La directive [93/13] doit‑elle être interprétée en ce sens qu’elle s’oppose à une réglementation nationale telle que l’ordre juridique espagnol qui ne permet pas de contrôler d’office [in] limine litis, dans la procédure d’exécution ultérieure, le titre exécutoire judiciaire – décision motivée rendue par le secretario judicial (greffier) mettant fin à la procédure d’injonction de payer – l’existence de clauses abusives dans le contrat ayant donné lieu à cette décision motivée dont l’exécution est demandée, au motif que le droit national considère qu’elle est passée en force de chose jugée (dispositions combinées des articles 551, 552 et 816, paragraphe 2, [du code de procédure civile])?

3)

La charte des droits fondamentaux de l’Union européenne doit‑elle être interprétée en ce sens qu’elle s’oppose à une réglementation nationale, telle que les dispositions régissant la procédure d’injonction de payer et la procédure d’exécution des titres judiciaires, qui ne prévoit jamais de contrôle juridictionnel au cours de la phase déclarative et qui ne permet pas non plus, dans la phase d’exécution, que le juge saisi contrôle la décision motivée déjà rendue par le secretario judicial (greffier)?

4)

La charte des droits fondamentaux de l’Union européenne doit‑elle être interprétée en ce sens qu’elle s’oppose à une réglementation nationale qui ne permet pas de contrôler d’office le respect du droit d’audience au motif que la décision est passée en force de chose jugée?»

24.

La décision de renvoi, datée du 23 janvier 2014, est parvenue au greffe de la Cour le 3 février 2014. Des observations écrites ont été déposées par les gouvernements espagnol, allemand et hongrois ainsi que par la Commission européenne.
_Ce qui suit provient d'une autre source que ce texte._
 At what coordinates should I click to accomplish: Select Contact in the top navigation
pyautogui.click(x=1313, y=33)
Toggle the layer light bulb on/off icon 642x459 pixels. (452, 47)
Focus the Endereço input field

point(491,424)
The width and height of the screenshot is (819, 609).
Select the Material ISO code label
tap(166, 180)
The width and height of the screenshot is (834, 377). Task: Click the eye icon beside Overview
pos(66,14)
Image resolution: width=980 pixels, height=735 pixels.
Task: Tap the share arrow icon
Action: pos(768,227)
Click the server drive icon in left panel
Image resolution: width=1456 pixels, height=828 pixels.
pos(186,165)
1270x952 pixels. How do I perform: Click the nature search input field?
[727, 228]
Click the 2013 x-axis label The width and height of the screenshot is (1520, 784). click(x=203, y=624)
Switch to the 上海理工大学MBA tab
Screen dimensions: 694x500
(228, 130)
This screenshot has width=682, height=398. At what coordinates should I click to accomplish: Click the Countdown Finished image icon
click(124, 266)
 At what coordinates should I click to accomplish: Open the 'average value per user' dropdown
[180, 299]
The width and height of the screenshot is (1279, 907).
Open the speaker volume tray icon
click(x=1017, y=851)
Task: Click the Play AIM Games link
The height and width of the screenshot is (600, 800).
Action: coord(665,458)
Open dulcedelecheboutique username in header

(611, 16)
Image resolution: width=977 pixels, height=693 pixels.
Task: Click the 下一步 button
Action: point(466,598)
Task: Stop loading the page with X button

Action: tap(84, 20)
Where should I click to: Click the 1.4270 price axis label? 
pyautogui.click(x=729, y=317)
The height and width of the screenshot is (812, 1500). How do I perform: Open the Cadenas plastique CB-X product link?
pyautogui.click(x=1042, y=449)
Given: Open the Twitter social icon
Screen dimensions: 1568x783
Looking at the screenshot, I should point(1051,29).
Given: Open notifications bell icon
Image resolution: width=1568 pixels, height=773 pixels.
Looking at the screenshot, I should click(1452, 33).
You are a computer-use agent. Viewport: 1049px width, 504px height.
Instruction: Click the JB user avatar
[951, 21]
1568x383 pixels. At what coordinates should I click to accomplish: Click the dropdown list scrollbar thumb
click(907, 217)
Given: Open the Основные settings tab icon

Ces intéressés, à l’exception du gouvernement hongrois, ont également participé à l’audience, qui s’est tenue le 2 septembre 2015.

V – Analyse

A – Observations liminaires

25.

Les questions préjudicielles posées par la juridiction de renvoi concernent les compétences du juge national dans le cadre de l’adoption d’une injonction de payer et de son exécution, sous l’angle tant de la directive 93/13 que de l’article 47 de la charte des droits fondamentaux de l’Union européenne (ci‑après la «Charte»).

26.

J’examinerai tout d’abord les deux questions concernant la directive 93/13, les deux questions relatives à l’interprétation de la Charte étant à mon avis subsidiaires.

27.

La procédure d’injonction de payer constitue une procédure qui permet à un créancier d’obtenir rapidement et avec peu de formalités un titre exécutoire pour des créances incontestées. Si les modalités précises varient d’un pays à l’autre, il s’agit néanmoins, pour l’essentiel, d’une procédure qui n’implique aucun débat contradictoire au fond, sauf dans l’hypothèse où le débiteur le déclenche en formant opposition. Ce transfert de l’initiative procédurale au défendeur – dénommé l’inversion du contentieux – signifie qu’il incombe au destinataire de l’injonction de payer d’engager la procédure contradictoire afin d’empêcher que celle‑ci ne devienne exécutoire ( 4 ).

28.

Une procédure similaire est prévue au niveau européen pour certaines créances transfrontalières incontestées ( 5 ).

29.

L’enjeu du présent débat peut donc être résumé ainsi: comment le contrôle d’office des clauses abusives peut‑il être assuré dans le cadre d’une telle procédure simplifiée, laquelle ne prévoit un débat contradictoire devant un juge qu’en cas d’opposition? Le juge est‑il tenu de procéder à un tel contrôle d’office, également au stade de l’exécution d’une injonction, lorsqu’il n’a pas été appelé à intervenir à un stade antérieur, du fait de l’absence d’opposition?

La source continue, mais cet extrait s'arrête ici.